Quando um africano ou descendente
de africano conseguia a alforria, no Brasil, uma das suas primeiras
providências era comprar ou tentar comprar escravos. É impressionante o número
de negros forros que possuíam cativos, como demonstram, irrefutavelmente, as
pesquisas documentais sobre a matéria. Os arquivos da Bahia estão cheios de
exemplos, como mostram as pesquisas de historiadoras como Kátia Mattoso e
Maria Inês Cortes de Oliveira. Havia muitos testamentos em que escravos
aparecem arrolados entre as propriedades de negros alforriados. Mas não era
exclusividade baiana. Era coisa corriqueira em todos os cantos e recantos da
colônia, de Pernambuco a São Paulo, de Minas Gerais ao Rio de Janeiro. E
continuou sendo na nação independente até quase às últimas décadas do século
XIX, quando, finalmente, o regime escravista caiu por terra.
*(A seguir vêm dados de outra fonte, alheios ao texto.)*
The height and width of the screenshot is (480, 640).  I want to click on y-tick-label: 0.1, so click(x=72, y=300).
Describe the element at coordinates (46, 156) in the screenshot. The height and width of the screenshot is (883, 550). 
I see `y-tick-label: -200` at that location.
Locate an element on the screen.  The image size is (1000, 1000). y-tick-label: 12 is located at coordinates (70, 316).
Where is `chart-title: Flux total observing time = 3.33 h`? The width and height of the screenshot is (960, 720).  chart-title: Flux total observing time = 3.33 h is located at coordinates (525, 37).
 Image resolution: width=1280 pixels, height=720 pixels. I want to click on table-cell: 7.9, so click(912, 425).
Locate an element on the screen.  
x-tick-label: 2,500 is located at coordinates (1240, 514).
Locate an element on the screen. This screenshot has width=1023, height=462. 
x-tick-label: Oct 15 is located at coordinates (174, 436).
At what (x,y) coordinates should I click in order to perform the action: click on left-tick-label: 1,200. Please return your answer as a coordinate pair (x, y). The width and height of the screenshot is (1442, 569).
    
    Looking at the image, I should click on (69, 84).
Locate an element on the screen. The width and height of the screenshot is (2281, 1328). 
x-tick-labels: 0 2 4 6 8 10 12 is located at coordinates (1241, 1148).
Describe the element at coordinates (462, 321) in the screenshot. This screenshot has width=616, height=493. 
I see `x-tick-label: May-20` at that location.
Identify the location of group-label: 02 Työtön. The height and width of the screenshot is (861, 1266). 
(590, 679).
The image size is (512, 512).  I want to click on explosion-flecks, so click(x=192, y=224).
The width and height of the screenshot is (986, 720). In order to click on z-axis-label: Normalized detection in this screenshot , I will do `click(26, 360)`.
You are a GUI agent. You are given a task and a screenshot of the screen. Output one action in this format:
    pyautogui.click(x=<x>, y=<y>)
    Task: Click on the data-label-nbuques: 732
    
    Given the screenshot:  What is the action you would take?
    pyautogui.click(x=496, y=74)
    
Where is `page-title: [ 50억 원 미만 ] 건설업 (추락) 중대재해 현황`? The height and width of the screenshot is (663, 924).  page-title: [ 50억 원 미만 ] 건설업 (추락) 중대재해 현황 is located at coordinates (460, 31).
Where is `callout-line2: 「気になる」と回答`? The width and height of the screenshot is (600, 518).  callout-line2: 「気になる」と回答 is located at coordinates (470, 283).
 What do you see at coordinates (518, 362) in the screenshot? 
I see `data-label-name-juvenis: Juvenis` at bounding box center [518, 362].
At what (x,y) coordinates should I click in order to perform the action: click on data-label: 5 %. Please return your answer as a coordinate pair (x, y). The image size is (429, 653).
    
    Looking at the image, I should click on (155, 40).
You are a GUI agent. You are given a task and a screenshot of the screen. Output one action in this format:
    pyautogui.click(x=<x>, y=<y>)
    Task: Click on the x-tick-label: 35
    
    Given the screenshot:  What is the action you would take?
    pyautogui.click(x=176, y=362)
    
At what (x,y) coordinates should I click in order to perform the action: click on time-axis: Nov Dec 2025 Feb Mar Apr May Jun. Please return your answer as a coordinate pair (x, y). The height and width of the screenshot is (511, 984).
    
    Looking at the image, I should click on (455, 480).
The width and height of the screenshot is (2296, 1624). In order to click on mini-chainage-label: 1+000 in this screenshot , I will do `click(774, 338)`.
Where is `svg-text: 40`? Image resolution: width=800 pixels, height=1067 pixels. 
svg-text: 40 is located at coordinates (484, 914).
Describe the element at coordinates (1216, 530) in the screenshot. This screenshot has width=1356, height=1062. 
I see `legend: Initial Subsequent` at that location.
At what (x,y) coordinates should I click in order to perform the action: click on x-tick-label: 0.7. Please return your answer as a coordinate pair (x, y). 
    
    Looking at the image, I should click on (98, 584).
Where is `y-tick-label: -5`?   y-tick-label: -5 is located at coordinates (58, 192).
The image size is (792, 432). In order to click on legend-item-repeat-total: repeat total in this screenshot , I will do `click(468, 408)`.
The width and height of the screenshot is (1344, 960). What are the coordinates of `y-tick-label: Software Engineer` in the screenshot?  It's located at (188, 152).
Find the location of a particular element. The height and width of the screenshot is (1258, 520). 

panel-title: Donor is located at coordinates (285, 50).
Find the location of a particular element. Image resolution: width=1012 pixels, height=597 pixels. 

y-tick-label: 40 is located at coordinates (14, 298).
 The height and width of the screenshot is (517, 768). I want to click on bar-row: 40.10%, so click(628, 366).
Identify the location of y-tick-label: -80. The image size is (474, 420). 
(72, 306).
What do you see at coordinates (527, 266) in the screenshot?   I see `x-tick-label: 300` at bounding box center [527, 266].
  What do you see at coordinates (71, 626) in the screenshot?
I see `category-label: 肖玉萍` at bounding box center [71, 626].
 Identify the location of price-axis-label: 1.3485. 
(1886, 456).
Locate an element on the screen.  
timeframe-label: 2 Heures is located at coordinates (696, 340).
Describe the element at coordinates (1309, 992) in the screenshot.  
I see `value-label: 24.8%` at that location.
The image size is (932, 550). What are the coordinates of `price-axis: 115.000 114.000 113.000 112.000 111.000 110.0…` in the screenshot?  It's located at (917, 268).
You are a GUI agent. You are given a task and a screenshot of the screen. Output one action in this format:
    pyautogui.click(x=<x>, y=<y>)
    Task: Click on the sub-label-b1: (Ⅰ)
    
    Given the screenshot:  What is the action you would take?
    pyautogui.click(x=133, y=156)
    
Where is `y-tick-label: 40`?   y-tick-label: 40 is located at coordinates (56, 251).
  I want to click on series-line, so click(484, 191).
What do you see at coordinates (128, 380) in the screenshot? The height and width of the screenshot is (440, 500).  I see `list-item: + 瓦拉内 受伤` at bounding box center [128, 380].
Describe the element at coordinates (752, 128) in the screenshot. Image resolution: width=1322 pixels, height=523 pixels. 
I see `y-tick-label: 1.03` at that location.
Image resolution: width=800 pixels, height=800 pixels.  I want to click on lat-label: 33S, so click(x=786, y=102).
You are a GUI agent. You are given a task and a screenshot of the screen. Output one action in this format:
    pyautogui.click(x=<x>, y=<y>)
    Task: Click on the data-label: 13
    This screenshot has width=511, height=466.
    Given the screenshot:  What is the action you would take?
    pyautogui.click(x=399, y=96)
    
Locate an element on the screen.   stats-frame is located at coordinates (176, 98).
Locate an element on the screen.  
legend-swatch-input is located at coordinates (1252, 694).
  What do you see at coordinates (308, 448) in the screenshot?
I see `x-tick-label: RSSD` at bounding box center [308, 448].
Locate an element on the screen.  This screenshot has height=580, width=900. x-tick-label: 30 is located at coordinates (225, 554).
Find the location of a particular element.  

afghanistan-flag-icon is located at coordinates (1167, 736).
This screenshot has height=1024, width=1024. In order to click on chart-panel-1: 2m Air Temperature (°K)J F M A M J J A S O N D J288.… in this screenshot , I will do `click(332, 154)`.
Em A vida dos escravos no Rio de Janeiro
-1808-1850, Mary Karasch registrou: "Alguns tinham até propriedades,
inclusive outros escravos." Depois de observar que "os africanos
libertos que compravam escravas estavam indiscutivelmente perpetuando uma forma
africana no Rio", a estudiosa prossegue: "Uma vez que a posse era um
fator determinante tão essencial da posição de uma pessoa no Rio do século XIX,
os escravos buscavam ser donos de escravos... Eles compravam muitas vezes
outros para ajudá-los a obter sua própria liberdade, ou para trocá-los pela sua
pessoa."
A Inconfidência Mineira foi uma
conjuração de proprietários de escravos. "Cafre vil" é como Cláudio
Manuel da Costa classifica o quilombola. Pouco antes de ser preso, Tiradentes
vendera um mulato que era sua propriedade. O primeiro brado contra a escravidão
só foi ouvido em 1798, com a chamada Revolução dos Alfaiates ou Conspiração dos
Búzios, na Bahia. Mas a maré abolicionista ainda tardou. O fato de todos terem
sido proprietários, durante tanto tempo, teve repercussão profunda na vida
nacional, com desdobramentos que ainda hoje marcam o cotidiano. Não deixa de
ser ainda forte entrave à conquista da cidadania plena no Brasil.
Antonio Risério é antropólogo, poeta, ensaísta e historiador.